Hundreds of consoles running the same stack affords us an ideal opportunity to perform fine grained compromise detection in our fleet. Going into the project, we surmised that a bunch of servers doing the same thing with similar configs should mean we can detect and alert on deviations with low noise.

A blog post and tool by Slack's Ryan Huber pointed us in the direction of the Linux Audit System. (If you haven’t yet read Ryan's post, you should.)

LAS has been a part of the Linux kernel since at least 2.6.12. The easiest way to describe it is as an interface through which all syscalls can be monitored. You provide the kernel with rules for the things you’re interested in, and it pushes back events every time something happens which matches your rules. The audit subsystem itself is baked into the kernel, but the userspace tools to work with it come in various flavours, most notably the official “auditd” tools, “go-audit” (from Slack) and Auditbeat (from Elasticsearch).

Despite our love for Ryan/Slack, we went with Auditbeat mainly because it played so nicely with our existing Elasticsearch deployment. It meant we didn't need to bridge syslog or logfile to Elastic, but could read from the audit Netlink socket and send directly to Elastic.

From Audit to ELK

Our whole set-up is quite straightforward.

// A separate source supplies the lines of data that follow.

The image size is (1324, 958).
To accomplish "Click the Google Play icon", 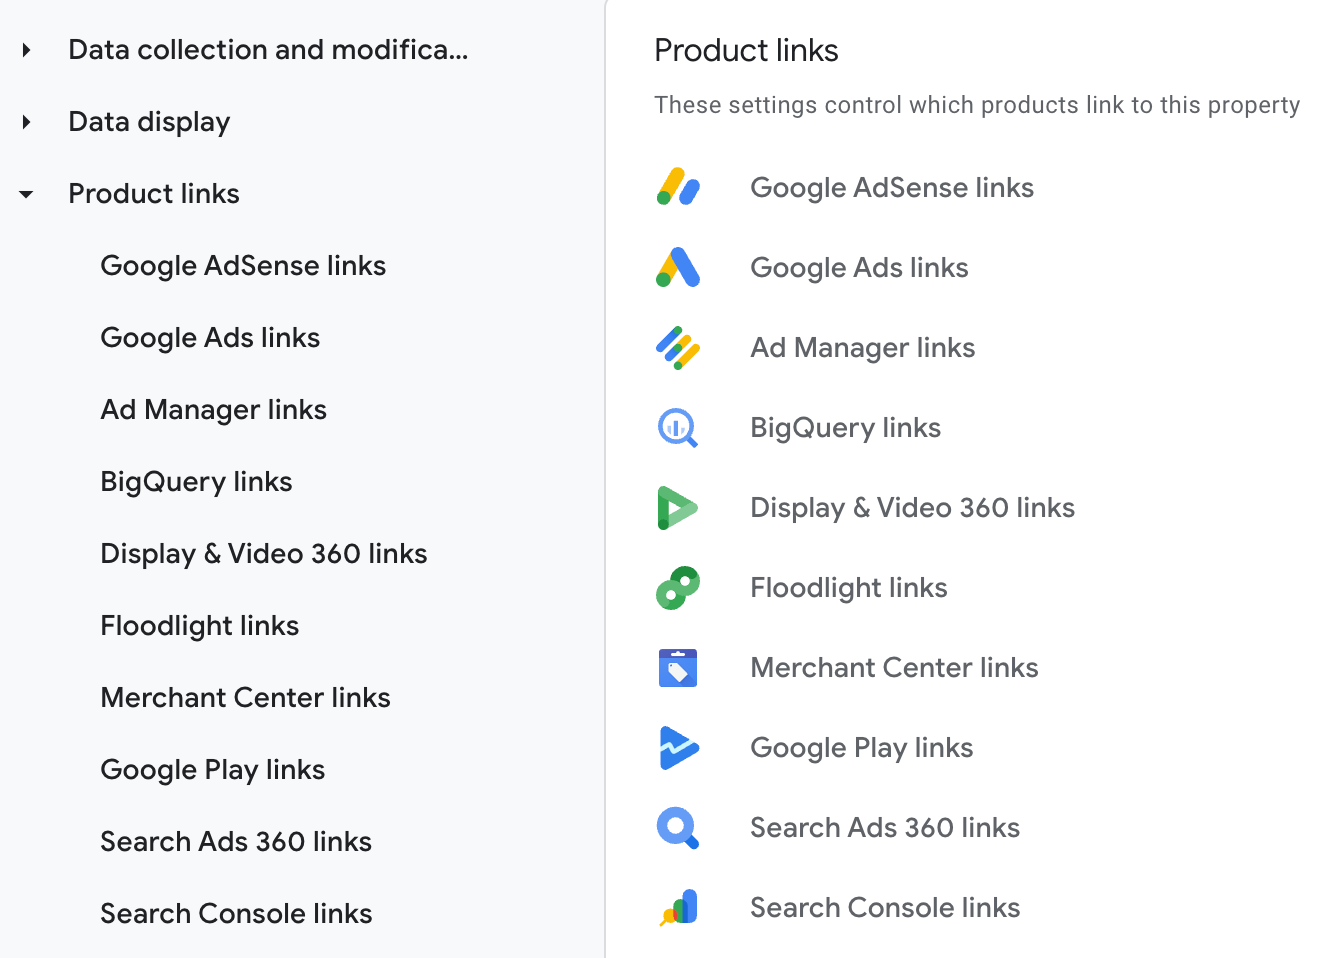I will 678,747.
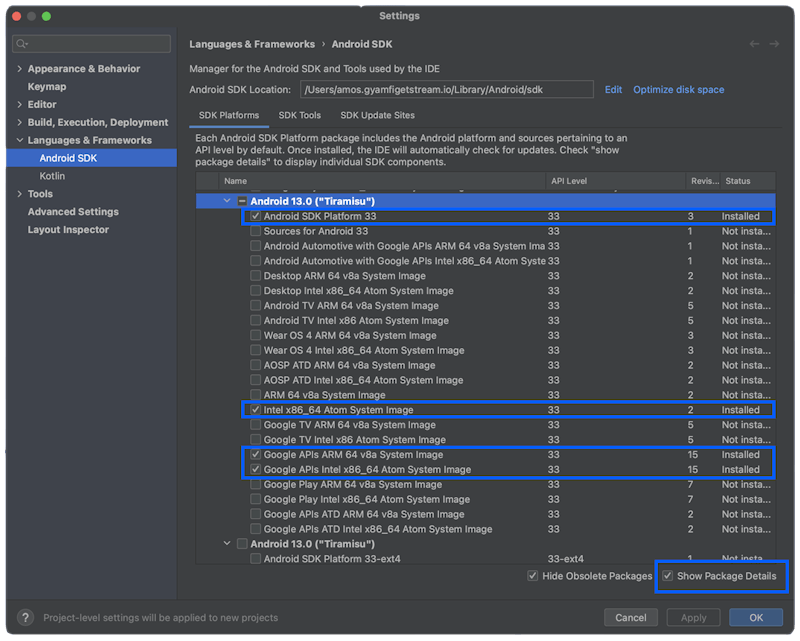The height and width of the screenshot is (641, 800).
Task: Click the Edit link for SDK location
Action: (x=613, y=90)
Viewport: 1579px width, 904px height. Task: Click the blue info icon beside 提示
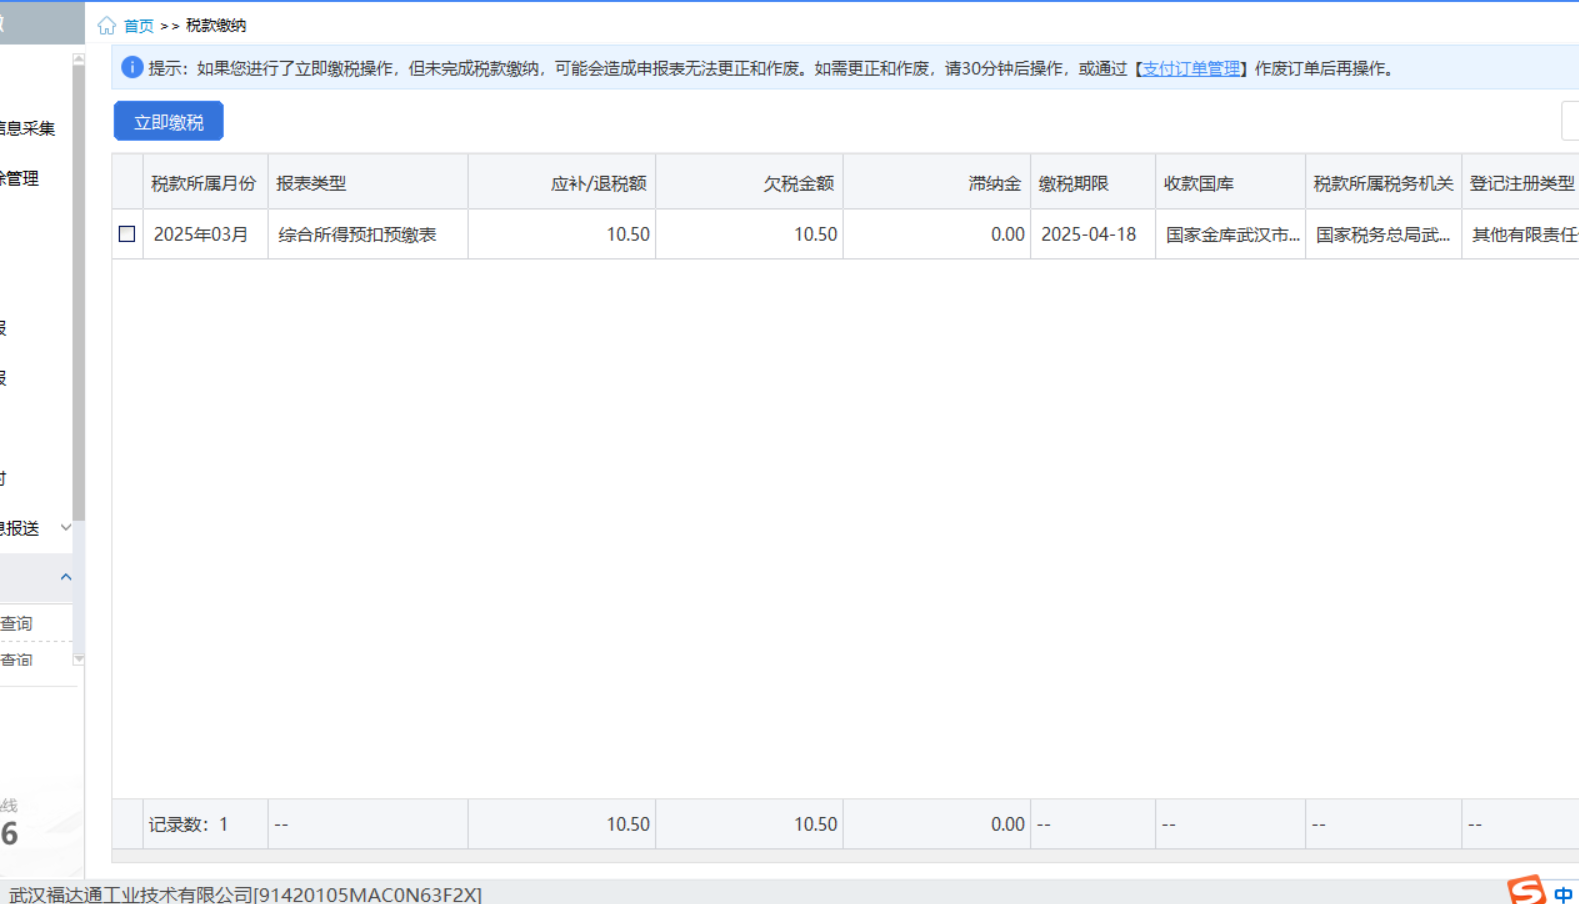[132, 67]
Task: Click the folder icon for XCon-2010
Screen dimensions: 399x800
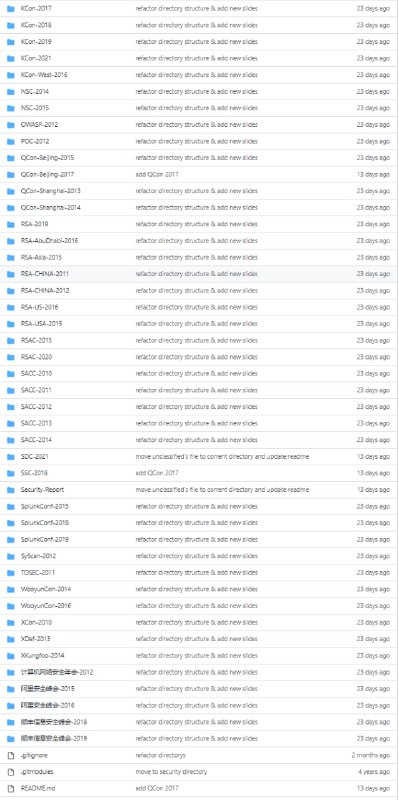Action: coord(11,622)
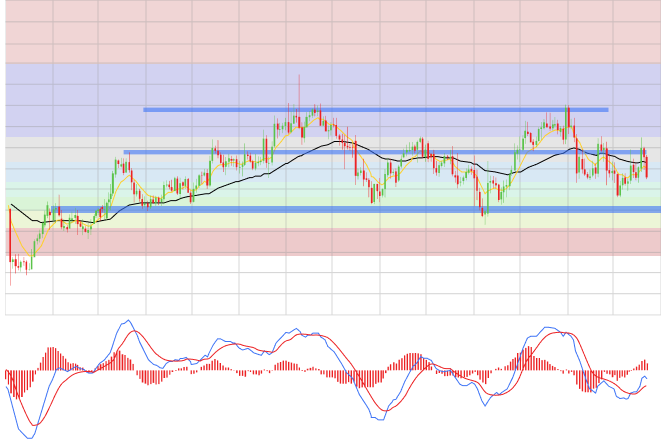Click the tallest red histogram bar on left
The image size is (670, 447).
click(x=50, y=358)
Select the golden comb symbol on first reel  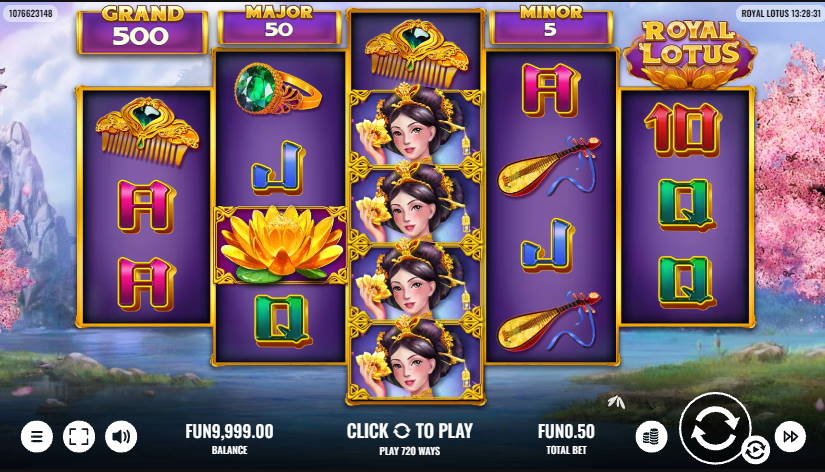[147, 130]
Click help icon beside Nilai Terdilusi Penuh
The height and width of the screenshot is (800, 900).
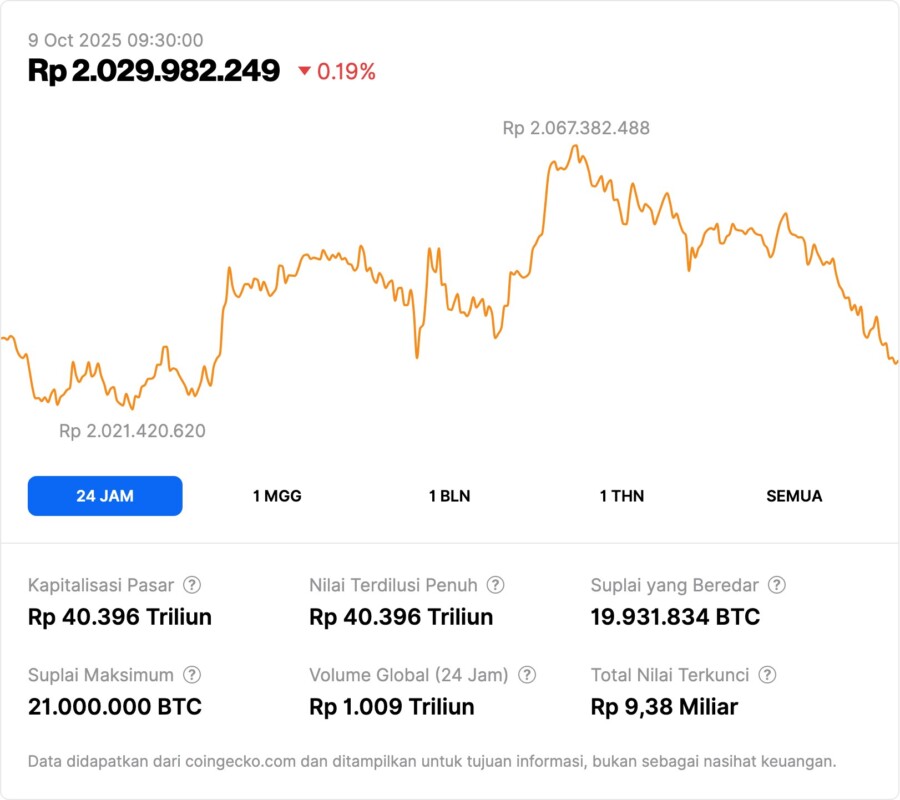(495, 585)
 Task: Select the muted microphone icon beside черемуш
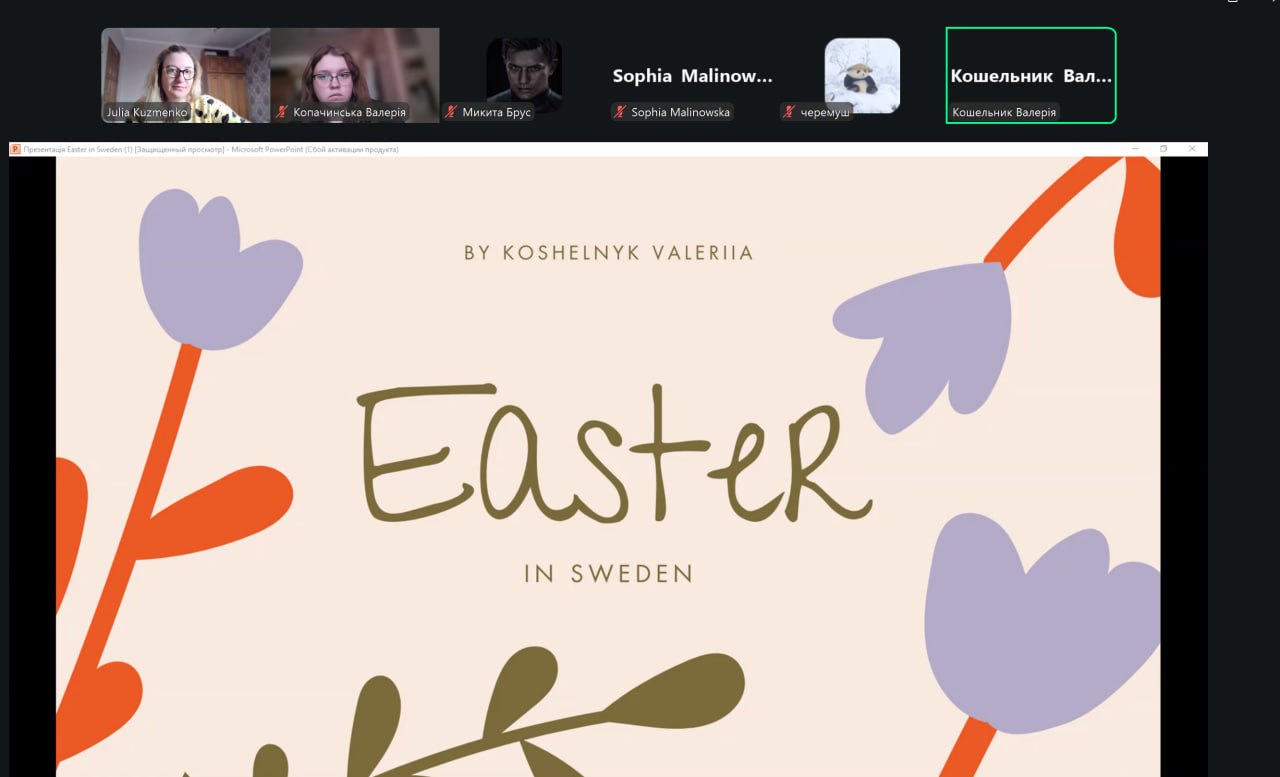pos(790,113)

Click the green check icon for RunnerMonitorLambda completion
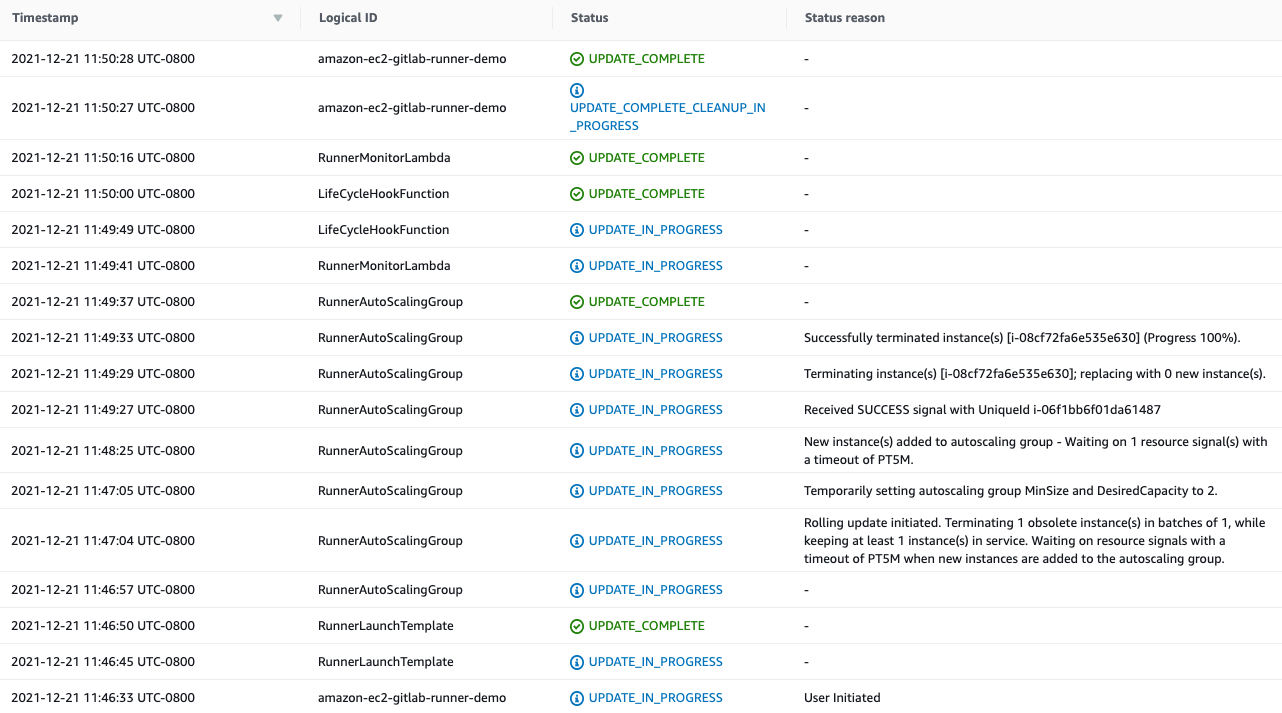576,157
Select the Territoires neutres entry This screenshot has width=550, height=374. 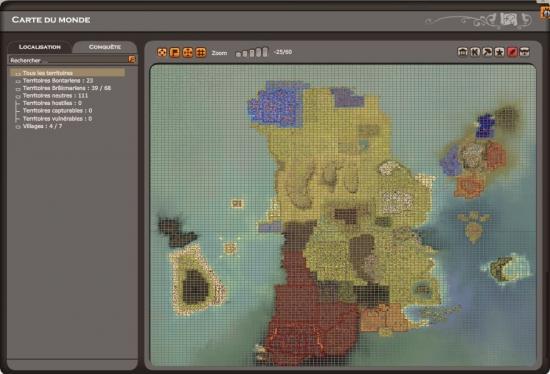(x=55, y=95)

In the diagram below, let's assume we run consoles in two AWS regions, US-East-1 and EU-West-2.




We run:
  • Auditbeat on every console to collect audit data and ship it off to Logstash;
  • A Logstash instance in each AWS region to consolidate events from all consoles and ship them off to Elasticsearch;
  • Elasticsearch for storage and querying;
  • Kibana for viewing the data;
  • ElastAlert (Yelp) to periodically run queries against our data and generate alerts;
  • Custom Python scriptlets to produce results that can't be expressed in search queries alone.

So, what does this give us?

A really simple one is to know whenever an authentication failure occurs on any of these servers. We know that the event will be linked to PAM (the subsystem Linux uses for most user authentication operations) and we know that the result will be a failure. So, we can create a rule which looks something like this:

auditd.result:fail AND auditd.data.op:PAM*


What happens here then, is:
  1. Attacker attempts to authenticate to an instance;
  2. This failure matches an audit rule, is caught by the kernel's audit subsystem and is pushed via Netlink socket to Auditbeat;
  3. Auditbeat immediately pushes the event to our logstash aggregator;
  4. Logstash performs basic filtering and pushes this into Elasticsearch (where we can view it via Kibana);
  5. ElastAlert runs every 10 seconds and generates our alerts (Slack/Email/SMS) to let us know something bad(™) happened.






Let's see what happens when an attacker lands on one of the servers, and attempts to create a listener (because it’s 1999 and she is trying a bindshell).
In 10 seconds or less we get this:


which expands to this:
From here, either we expect the activity and dismiss it, or we can go to Kibana and check what activity took place.

Filtering at the Elasticsearch/ElastAlert levels gives us several advantages. As Ryan pointed out), keeping as few rules / filters on the actual hosts, leaves a successful attacker in the dark in terms of what we are looking for.

Unknown unknowns

ElastAlert also gives us the possibility of using more complex rules, like “new term”.

This allows us to trivially alert when a console makes a connection to a server we’ve never contacted before, or if a console executes a process which it normally wouldn’t.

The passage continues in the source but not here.